Admittedly, while living in Los Angeles, John McPhee’s 1993 book, Assembling California, may not be the most restful bedtime reading. 
The very definition of bad timing is standing in a door frame, waiting out the 45 seconds of a toss around earthquake, your existence here on the planet not even blink of the hundreds of billions of years that geology operates on. Really? Now?!
Even taking into consideration a 250-350 year schedule that some of the more active faults tend to follow before needing to pop and grind and drop significantly enough to cause serious problems, living in California seems to be a reasonable risk management assessment. Yes, there’s going to be a significant earthquake. While you’re still alive, though, and sizeable to rearrange your furniture?
Don’t be surprised when an earthquake happens. But, inevitably, you will be because… Really? Now?!
Besides, earthquake prediction is a mug’s game, albeit one that’s become more sophisticated with the advance of technology.
23 years ago, when McPhee wrote Assembling California, it was said there was about a 50% chance of a major earthquake happening along the San Andreas by 2020. Within a year, Los Angeles did have a major earthquake, but it wasn’t the San Andreas. It was a fault nobody knew even existed at the time!
So it goes. Keep your emergency kit stocked and a flashlight handy. You probably won’t need either (fingers crossed!) but if you do…
People look upon the natural world as if all motions of the past had set the stage for us and were now frozen. They look out on a scene like this and think, It was all made for us – even if the San Andreas Fault is at their feet. To imagine that turmoil is in the past and somehow we are now in a more stable time seems to be a psychological need. Leonardo Seeber…referred to it as the principle of least astonishment. As we have seen this fall, the time we’re in is just as active as the past. The time between events is long only with respect to a human lifetime.
This is a passage from Eldridge Moores, the geologist-tectonicist McPhee travelled around with for parts of 15 years before writing his book. I love this idea of a principle of least astonishment even if I haven’t fully got my head around it.
But if you really don’t want to experience a pants-peeing type of earthquake, move to where the possibility is less likely to happen. Toronto, for example. Or Phoenix, god forbid. Places more geologically stable.

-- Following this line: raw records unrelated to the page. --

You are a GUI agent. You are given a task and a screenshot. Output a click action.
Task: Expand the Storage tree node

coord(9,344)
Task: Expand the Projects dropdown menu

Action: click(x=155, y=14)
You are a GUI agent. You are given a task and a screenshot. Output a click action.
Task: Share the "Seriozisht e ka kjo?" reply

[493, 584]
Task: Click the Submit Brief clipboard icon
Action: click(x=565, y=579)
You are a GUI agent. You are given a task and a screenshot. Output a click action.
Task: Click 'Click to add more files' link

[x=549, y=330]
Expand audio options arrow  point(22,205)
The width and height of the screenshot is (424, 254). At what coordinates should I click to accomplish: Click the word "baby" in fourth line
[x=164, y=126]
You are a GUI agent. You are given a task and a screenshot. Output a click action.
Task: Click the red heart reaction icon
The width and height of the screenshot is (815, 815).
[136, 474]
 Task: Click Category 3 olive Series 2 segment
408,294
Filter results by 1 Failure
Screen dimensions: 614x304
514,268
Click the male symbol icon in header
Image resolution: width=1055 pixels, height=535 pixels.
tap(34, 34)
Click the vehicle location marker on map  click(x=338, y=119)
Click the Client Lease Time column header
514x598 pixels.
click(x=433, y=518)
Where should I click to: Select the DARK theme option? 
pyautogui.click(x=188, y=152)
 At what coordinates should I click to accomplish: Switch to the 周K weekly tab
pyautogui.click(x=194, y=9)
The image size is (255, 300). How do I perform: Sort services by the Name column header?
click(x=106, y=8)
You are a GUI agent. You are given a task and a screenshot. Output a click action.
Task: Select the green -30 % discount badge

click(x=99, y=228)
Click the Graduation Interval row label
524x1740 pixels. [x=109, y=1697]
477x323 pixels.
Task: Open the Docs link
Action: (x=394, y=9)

On the other hand, if you’re destined to find yourself in the midst of a temblor – the most benign sounding term for an earthquake ever!! – if that is what the fates have in store for you, where better than Los Angeles? Regulatory codes have endeavoured to make it as safe as you could reasonably expect in the face of a catastrophic movement of the earth. I like my chances of living through the Big One there more than I would in, say, a remote area of China or Iran.
And if California slides into the ocean
Like the mystics and statistics say it will
I predict this motel will be standing until I pay my bill
The concept of terra firma is strong one for us, a solid foundation, if you will. And for good reason.
I think it worth contemplating, however occasional or philosophical, on the fact that the ground beneath our feet is in constant motion. Imperceptible as it may be to us, as divorced from the timeline of our reality as it is, the plates we stand on are moving. Grinding, crashing into each other, pushed deep back down into the molten core to be entirely transformed. Given enough time, ocean floors become mountain tops.
If even the earth is subject to perpetual instability, why should we be immune from it? Inerrancy is neither possible nor desirable. It enshrines bad ideas and disallows good ones from ever becoming better. Continents shift. We should more readily humble ourselves to follow along with them, to follow the fault lines and see where it takes us.